◆ **Input data**:
'''

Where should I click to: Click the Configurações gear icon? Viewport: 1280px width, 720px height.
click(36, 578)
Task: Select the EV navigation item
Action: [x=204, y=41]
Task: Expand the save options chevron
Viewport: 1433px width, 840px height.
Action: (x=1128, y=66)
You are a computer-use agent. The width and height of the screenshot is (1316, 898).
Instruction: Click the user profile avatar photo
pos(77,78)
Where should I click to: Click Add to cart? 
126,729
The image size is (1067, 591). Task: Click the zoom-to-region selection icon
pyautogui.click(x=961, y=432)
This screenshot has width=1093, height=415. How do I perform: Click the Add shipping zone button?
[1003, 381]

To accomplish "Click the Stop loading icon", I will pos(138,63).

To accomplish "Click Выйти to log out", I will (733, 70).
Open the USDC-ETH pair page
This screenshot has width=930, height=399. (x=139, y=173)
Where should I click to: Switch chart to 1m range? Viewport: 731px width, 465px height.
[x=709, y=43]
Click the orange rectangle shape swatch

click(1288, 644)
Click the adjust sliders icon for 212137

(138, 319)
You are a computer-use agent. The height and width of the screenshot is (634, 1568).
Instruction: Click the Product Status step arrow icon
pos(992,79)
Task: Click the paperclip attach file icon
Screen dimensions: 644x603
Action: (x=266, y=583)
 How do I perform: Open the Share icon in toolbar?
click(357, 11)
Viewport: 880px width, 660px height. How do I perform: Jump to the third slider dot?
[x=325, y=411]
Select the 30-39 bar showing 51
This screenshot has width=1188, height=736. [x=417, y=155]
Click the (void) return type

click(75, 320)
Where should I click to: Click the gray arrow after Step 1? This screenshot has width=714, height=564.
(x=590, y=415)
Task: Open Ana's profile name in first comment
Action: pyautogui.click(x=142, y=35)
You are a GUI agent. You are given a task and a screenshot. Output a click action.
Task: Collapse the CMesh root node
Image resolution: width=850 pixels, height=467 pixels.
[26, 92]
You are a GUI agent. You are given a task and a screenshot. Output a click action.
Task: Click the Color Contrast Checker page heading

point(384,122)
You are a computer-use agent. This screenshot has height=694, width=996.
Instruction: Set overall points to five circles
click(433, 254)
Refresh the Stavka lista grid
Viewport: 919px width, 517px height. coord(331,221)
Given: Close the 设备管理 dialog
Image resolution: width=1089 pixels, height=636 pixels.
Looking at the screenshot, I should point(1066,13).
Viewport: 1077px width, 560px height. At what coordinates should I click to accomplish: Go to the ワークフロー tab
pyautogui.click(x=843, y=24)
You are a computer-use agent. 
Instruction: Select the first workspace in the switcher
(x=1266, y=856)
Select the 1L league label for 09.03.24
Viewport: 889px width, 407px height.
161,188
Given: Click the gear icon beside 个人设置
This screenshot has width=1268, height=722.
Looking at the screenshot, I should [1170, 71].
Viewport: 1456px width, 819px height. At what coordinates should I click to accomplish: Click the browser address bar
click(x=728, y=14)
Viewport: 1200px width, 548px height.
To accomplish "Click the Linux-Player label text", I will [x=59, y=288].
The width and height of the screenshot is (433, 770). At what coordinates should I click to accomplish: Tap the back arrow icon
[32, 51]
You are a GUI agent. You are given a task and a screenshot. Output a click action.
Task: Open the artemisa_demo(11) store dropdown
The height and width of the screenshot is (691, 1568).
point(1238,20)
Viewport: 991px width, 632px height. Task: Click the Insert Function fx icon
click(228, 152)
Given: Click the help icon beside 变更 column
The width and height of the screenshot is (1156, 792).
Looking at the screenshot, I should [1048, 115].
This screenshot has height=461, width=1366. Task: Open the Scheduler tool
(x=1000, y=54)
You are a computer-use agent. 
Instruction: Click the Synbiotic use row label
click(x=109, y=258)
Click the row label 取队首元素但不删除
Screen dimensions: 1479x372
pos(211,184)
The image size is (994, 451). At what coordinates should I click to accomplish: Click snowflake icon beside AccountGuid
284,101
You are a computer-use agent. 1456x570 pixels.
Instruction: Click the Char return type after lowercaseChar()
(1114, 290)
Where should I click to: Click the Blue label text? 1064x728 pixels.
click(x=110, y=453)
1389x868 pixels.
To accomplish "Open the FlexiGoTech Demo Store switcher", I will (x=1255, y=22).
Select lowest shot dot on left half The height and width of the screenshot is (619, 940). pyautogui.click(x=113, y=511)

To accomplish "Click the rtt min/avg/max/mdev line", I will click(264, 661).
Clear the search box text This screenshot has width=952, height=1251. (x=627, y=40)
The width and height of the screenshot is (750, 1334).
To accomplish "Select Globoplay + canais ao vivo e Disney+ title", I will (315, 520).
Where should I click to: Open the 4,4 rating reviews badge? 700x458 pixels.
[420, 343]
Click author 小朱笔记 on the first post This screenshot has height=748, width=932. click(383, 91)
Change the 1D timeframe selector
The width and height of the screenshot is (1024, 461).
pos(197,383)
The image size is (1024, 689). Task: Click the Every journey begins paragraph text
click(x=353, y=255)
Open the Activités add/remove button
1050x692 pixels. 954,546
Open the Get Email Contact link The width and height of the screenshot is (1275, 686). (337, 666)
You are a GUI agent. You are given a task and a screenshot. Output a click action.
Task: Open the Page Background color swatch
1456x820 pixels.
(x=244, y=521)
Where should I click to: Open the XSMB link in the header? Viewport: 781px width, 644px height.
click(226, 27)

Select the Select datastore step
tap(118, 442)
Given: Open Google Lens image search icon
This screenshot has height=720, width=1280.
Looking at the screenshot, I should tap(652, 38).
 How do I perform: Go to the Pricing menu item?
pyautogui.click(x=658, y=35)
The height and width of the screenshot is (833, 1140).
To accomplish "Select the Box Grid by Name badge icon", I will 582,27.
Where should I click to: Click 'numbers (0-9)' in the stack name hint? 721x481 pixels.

'''

◆ **Exercise brief**: Please return all of the entries exactly as they were given.

◆ **Solution to this problem**:
Where should I click to: Click the Configurações gear icon? Viewport: 1280px width, 720px height.
click(36, 578)
Task: Select the EV navigation item
Action: [x=204, y=41]
Task: Expand the save options chevron
Viewport: 1433px width, 840px height.
Action: (x=1128, y=66)
You are a computer-use agent. The width and height of the screenshot is (1316, 898).
Instruction: Click the user profile avatar photo
pos(77,78)
Where should I click to: Click Add to cart? 
126,729
The image size is (1067, 591). Task: Click the zoom-to-region selection icon
pyautogui.click(x=961, y=432)
This screenshot has width=1093, height=415. How do I perform: Click the Add shipping zone button?
[1003, 381]

To accomplish "Click the Stop loading icon", I will pos(138,63).

To accomplish "Click Выйти to log out", I will (733, 70).
Open the USDC-ETH pair page
This screenshot has width=930, height=399. (x=139, y=173)
Where should I click to: Switch chart to 1m range? Viewport: 731px width, 465px height.
[x=709, y=43]
Click the orange rectangle shape swatch

click(1288, 644)
Click the adjust sliders icon for 212137

(138, 319)
You are a computer-use agent. The height and width of the screenshot is (634, 1568).
Instruction: Click the Product Status step arrow icon
pos(992,79)
Task: Click the paperclip attach file icon
Screen dimensions: 644x603
Action: (x=266, y=583)
 How do I perform: Open the Share icon in toolbar?
click(357, 11)
Viewport: 880px width, 660px height. How do I perform: Jump to the third slider dot?
[x=325, y=411]
Select the 30-39 bar showing 51
This screenshot has width=1188, height=736. [x=417, y=155]
Click the (void) return type

click(75, 320)
Where should I click to: Click the gray arrow after Step 1? This screenshot has width=714, height=564.
(x=590, y=415)
Task: Open Ana's profile name in first comment
Action: pyautogui.click(x=142, y=35)
You are a GUI agent. You are given a task and a screenshot. Output a click action.
Task: Collapse the CMesh root node
Image resolution: width=850 pixels, height=467 pixels.
[26, 92]
You are a GUI agent. You are given a task and a screenshot. Output a click action.
Task: Click the Color Contrast Checker page heading

point(384,122)
You are a computer-use agent. This screenshot has height=694, width=996.
Instruction: Set overall points to five circles
click(433, 254)
Refresh the Stavka lista grid
Viewport: 919px width, 517px height. coord(331,221)
Given: Close the 设备管理 dialog
Image resolution: width=1089 pixels, height=636 pixels.
Looking at the screenshot, I should point(1066,13).
Viewport: 1077px width, 560px height. At what coordinates should I click to accomplish: Go to the ワークフロー tab
pyautogui.click(x=843, y=24)
You are a computer-use agent. 
Instruction: Select the first workspace in the switcher
(x=1266, y=856)
Select the 1L league label for 09.03.24
Viewport: 889px width, 407px height.
161,188
Given: Click the gear icon beside 个人设置
This screenshot has width=1268, height=722.
Looking at the screenshot, I should [1170, 71].
Viewport: 1456px width, 819px height. At what coordinates should I click to accomplish: Click the browser address bar
click(x=728, y=14)
Viewport: 1200px width, 548px height.
To accomplish "Click the Linux-Player label text", I will [x=59, y=288].
The width and height of the screenshot is (433, 770). At what coordinates should I click to accomplish: Tap the back arrow icon
[32, 51]
You are a GUI agent. You are given a task and a screenshot. Output a click action.
Task: Open the artemisa_demo(11) store dropdown
The height and width of the screenshot is (691, 1568).
point(1238,20)
Viewport: 991px width, 632px height. Task: Click the Insert Function fx icon
click(228, 152)
Given: Click the help icon beside 变更 column
The width and height of the screenshot is (1156, 792).
Looking at the screenshot, I should [1048, 115].
This screenshot has height=461, width=1366. Task: Open the Scheduler tool
(x=1000, y=54)
You are a computer-use agent. 
Instruction: Click the Synbiotic use row label
click(x=109, y=258)
Click the row label 取队首元素但不删除
Screen dimensions: 1479x372
pos(211,184)
The image size is (994, 451). At what coordinates should I click to accomplish: Click snowflake icon beside AccountGuid
284,101
You are a computer-use agent. 1456x570 pixels.
Instruction: Click the Char return type after lowercaseChar()
(1114, 290)
Where should I click to: Click the Blue label text? 1064x728 pixels.
click(x=110, y=453)
1389x868 pixels.
To accomplish "Open the FlexiGoTech Demo Store switcher", I will (x=1255, y=22).
Select lowest shot dot on left half The height and width of the screenshot is (619, 940). pyautogui.click(x=113, y=511)

To accomplish "Click the rtt min/avg/max/mdev line", I will click(264, 661).
Clear the search box text This screenshot has width=952, height=1251. (x=627, y=40)
The width and height of the screenshot is (750, 1334).
To accomplish "Select Globoplay + canais ao vivo e Disney+ title", I will (315, 520).
Where should I click to: Open the 4,4 rating reviews badge? 700x458 pixels.
[420, 343]
Click author 小朱笔记 on the first post This screenshot has height=748, width=932. click(383, 91)
Change the 1D timeframe selector
The width and height of the screenshot is (1024, 461).
pos(197,383)
The image size is (1024, 689). Task: Click the Every journey begins paragraph text
click(x=353, y=255)
Open the Activités add/remove button
1050x692 pixels. 954,546
Open the Get Email Contact link The width and height of the screenshot is (1275, 686). (337, 666)
You are a GUI agent. You are given a task and a screenshot. Output a click action.
Task: Open the Page Background color swatch
1456x820 pixels.
(x=244, y=521)
Where should I click to: Open the XSMB link in the header? Viewport: 781px width, 644px height.
click(226, 27)

Select the Select datastore step
tap(118, 442)
Given: Open Google Lens image search icon
This screenshot has height=720, width=1280.
Looking at the screenshot, I should tap(652, 38).
 How do I perform: Go to the Pricing menu item?
pyautogui.click(x=658, y=35)
The height and width of the screenshot is (833, 1140).
To accomplish "Select the Box Grid by Name badge icon", I will 582,27.
Where should I click to: Click 'numbers (0-9)' in the stack name hint? 721x481 pixels.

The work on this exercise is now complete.